Вечером в субботу неожиданно пришли Ангелина Ефимовна с мужем. Она только что вернулась из командировки во Францию, узнала, что я здесь, и тотчас, не отдохнув, примчалась к нам. Она то сжимала меня в объятиях, то принималась охать: "От тебя остались кожа да кости. Эт-то ужасно! Не-г-годяи!" Селиверстов, милый, добрый Селиверстов, стоял рядом и сокрушенно рассматривал меня близорукими глазами.
Бабушка взволнованно накрывала на стол в бывшей маминой комнате. Шутка ли, сама академик Кучеринер пожаловала в гости. Ох, хорошо, что Лили нет дома, она бы еще, чего доброго, надерзила.
Но Лили нет и не будет больше в этом доме (Черкасов-то не умеет прощать!).
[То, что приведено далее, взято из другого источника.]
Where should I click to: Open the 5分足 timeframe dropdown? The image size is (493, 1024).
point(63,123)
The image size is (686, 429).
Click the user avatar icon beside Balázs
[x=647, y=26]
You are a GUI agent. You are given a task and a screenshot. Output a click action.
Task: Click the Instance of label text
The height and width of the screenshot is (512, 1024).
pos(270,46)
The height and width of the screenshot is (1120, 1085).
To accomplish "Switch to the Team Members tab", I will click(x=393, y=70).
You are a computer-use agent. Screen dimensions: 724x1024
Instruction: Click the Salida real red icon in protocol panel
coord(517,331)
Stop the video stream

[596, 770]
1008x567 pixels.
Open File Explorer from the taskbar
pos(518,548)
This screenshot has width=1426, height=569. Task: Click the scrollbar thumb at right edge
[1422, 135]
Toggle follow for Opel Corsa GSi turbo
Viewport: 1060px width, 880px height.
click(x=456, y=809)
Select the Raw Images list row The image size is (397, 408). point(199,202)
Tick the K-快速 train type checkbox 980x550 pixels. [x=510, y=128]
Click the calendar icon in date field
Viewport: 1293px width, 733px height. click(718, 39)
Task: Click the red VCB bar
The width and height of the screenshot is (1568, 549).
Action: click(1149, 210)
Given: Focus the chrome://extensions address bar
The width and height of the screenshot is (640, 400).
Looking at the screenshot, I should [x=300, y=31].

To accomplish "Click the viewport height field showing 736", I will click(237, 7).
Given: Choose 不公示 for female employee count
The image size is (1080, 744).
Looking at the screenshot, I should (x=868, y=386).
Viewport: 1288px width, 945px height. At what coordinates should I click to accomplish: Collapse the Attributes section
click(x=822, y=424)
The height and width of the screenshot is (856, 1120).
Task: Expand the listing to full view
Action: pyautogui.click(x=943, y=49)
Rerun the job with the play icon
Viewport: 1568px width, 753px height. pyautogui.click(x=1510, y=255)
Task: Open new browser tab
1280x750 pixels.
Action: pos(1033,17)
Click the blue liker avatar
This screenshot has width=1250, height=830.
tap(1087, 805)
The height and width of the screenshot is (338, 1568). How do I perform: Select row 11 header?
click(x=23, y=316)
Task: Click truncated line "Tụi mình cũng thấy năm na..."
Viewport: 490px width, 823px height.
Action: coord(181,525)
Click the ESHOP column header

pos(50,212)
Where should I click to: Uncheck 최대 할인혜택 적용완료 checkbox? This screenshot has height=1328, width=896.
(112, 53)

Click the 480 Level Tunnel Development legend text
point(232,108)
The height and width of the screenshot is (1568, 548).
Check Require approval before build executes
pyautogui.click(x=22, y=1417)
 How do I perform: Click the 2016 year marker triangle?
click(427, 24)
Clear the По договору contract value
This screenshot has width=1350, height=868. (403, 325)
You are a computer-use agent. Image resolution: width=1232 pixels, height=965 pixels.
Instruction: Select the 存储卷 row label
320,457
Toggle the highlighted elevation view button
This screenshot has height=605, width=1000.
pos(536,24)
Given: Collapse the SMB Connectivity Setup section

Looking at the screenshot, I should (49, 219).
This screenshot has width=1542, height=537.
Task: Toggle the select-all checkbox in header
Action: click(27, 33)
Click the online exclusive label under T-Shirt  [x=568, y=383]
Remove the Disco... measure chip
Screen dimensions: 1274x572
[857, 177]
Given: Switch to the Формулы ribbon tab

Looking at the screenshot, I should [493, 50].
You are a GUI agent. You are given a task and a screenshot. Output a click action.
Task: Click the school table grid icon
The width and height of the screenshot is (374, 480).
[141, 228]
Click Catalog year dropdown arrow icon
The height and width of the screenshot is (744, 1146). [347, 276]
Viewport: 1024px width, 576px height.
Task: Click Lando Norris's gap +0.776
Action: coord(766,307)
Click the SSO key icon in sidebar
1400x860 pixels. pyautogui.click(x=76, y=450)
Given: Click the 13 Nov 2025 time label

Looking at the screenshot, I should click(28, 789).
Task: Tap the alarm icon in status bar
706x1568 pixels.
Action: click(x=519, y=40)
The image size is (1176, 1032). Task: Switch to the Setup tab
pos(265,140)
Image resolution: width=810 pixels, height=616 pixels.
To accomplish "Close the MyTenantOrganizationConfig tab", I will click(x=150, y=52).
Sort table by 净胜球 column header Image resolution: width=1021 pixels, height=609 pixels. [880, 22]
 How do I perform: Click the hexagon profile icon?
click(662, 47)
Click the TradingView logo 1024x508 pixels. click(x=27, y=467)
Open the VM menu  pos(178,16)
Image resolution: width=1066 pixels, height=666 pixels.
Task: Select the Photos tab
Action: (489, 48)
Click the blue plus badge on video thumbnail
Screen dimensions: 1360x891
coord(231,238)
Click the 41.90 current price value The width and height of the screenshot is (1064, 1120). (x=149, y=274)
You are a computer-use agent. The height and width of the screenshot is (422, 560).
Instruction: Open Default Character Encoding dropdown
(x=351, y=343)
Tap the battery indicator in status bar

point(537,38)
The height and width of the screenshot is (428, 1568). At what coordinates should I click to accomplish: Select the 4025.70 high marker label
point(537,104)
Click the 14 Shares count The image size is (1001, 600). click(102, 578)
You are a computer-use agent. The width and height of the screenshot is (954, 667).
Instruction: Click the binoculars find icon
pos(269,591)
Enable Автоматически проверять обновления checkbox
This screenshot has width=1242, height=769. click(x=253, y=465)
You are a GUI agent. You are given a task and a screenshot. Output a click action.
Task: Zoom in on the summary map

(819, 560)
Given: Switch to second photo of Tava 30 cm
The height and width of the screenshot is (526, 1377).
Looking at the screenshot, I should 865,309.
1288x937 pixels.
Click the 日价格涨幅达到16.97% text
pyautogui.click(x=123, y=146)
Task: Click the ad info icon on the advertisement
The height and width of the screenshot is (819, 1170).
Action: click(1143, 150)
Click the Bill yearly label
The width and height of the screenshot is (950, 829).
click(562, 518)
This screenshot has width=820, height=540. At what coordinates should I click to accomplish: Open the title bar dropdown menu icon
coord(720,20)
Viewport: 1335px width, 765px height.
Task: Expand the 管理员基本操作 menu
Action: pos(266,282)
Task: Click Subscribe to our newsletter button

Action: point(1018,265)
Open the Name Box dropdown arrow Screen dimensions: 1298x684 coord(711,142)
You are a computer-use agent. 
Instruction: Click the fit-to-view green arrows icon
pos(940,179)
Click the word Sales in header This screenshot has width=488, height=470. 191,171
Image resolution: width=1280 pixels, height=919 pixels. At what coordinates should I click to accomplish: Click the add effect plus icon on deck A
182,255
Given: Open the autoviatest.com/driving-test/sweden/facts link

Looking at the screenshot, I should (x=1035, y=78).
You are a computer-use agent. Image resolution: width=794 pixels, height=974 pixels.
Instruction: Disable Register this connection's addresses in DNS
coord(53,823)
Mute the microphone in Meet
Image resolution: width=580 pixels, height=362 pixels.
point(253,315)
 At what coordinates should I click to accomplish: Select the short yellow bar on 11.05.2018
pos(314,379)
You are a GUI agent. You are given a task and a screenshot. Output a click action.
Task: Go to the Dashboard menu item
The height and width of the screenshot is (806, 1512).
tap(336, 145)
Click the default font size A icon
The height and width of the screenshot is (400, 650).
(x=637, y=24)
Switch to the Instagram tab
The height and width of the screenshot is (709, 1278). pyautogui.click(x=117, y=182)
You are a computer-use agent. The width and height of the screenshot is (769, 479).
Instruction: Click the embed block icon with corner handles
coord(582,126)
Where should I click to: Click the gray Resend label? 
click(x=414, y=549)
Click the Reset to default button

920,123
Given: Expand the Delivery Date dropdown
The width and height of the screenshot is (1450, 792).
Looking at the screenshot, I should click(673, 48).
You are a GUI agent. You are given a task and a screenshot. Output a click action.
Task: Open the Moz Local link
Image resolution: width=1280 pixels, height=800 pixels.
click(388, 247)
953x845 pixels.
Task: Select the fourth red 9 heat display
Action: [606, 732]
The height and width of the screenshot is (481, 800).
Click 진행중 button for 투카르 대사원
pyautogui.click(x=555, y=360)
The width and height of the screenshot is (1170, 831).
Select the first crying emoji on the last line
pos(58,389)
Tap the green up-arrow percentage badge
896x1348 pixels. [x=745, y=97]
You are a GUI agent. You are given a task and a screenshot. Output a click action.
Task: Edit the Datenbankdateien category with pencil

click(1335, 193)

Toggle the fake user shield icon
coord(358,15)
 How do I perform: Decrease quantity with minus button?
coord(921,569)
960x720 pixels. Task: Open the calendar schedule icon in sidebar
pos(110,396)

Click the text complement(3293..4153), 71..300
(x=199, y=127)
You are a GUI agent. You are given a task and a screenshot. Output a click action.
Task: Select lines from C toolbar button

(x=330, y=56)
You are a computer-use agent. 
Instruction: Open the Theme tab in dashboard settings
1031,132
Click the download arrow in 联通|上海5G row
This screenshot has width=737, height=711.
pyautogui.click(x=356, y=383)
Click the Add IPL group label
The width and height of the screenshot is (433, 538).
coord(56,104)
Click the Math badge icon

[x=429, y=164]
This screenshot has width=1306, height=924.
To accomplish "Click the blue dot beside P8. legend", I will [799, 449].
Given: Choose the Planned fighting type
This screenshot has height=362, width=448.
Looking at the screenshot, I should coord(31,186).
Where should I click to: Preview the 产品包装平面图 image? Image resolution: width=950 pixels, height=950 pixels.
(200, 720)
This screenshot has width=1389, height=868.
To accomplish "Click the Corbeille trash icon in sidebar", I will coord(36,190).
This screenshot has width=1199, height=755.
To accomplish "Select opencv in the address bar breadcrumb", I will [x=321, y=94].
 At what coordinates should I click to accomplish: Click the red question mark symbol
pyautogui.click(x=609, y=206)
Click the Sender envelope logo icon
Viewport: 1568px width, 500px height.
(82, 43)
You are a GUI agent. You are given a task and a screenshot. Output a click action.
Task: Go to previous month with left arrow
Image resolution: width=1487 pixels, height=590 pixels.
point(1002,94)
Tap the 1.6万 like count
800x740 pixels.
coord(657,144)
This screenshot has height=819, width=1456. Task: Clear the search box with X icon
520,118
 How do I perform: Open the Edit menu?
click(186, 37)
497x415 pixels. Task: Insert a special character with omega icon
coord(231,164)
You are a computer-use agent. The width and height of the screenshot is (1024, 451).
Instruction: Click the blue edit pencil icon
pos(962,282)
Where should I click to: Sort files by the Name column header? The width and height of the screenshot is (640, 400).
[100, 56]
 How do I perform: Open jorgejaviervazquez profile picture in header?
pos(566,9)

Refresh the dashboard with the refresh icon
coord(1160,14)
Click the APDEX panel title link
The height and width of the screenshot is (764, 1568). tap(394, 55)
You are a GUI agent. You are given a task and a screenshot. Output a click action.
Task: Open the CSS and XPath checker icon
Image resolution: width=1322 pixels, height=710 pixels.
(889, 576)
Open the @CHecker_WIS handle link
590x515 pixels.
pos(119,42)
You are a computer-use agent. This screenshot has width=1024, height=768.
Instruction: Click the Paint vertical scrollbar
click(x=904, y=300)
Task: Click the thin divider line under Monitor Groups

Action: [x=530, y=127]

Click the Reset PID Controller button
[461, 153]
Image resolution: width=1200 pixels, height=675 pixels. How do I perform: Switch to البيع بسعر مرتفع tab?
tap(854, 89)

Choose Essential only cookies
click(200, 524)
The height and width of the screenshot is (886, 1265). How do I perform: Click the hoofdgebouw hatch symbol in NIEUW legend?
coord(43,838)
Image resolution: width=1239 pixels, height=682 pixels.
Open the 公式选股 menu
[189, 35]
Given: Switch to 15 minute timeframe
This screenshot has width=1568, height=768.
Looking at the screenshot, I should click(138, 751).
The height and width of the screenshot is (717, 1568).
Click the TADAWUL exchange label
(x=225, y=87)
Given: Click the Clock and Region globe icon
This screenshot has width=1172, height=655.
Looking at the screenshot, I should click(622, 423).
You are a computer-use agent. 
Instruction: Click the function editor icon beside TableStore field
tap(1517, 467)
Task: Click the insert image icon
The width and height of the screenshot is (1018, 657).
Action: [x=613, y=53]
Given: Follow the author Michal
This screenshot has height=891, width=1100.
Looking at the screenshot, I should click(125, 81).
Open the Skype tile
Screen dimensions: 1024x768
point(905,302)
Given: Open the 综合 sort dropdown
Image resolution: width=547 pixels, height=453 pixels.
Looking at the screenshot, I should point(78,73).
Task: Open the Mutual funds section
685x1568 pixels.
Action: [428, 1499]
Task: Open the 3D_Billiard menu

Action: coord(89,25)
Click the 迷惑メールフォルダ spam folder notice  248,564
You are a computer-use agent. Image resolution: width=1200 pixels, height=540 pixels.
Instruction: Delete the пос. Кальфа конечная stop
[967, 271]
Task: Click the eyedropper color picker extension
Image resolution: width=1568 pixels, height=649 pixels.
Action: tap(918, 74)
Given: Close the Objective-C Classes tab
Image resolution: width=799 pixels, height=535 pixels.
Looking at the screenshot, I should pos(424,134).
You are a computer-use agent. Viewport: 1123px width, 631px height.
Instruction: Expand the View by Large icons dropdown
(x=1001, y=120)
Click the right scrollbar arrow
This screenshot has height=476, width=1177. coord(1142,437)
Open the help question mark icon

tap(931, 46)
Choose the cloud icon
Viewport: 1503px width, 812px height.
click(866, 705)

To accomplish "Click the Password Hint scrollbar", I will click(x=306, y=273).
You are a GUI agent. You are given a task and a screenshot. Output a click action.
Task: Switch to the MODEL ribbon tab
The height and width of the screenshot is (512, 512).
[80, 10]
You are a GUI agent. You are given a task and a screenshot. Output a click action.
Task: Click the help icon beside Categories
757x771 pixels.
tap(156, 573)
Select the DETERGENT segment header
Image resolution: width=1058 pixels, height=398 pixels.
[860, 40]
Потому и пришла Ангелина Ефимовна.
Я рвался рассказать ей скорее об обсерватории, но Ангелина Ефимовна от нетерпения все время меня перебивала. Я знал это за ней. Папа называл это ее свойство психологическим парадоксом. Наскоро выпив чаю и съев коржик, Ангелина Ефимовна подперла подбородок рукой и скомандовала:
- Говори!
Я рассказал все подробно, как рассказывал бабушке, только перенес акцент со своей истории на взаимоотношения коллектива и директора обсерватории. Ангелина Ефимовна не перебивала, если не считать невольных реплик вроде: "Ну, знаете!", "Эт-то ужасно!", "Ух ты!", "Нег-г-годяи!", "Идиоты!".
Глаза ее так грозно сверкали, что бабушка с непривычки оробела. Даже Селиверстов струхнул. Он вообще явно побаивался своей грозной супруги. Я рассказывал часа два, пока не закашлялся. Кровь горлом больше не шла (дома и стены лечат!), но я покрылся весь потом и стал задыхаться. Все же я выложил все, несмотря на страдания бабушки.
- Совсем захекался,- бормотала она.
- Так... Стоило мне уехать... Зач-чем я на это согласилась? Если бы я не уехала, ничего бы не случилось с тобой (интересно, как бы она удержала Гуся?) и сотрудники работали бы спокойно. Никто бы не терзал им нервы.
- Ангелина Ефимовна, с вами согласовывали назначение Казакова?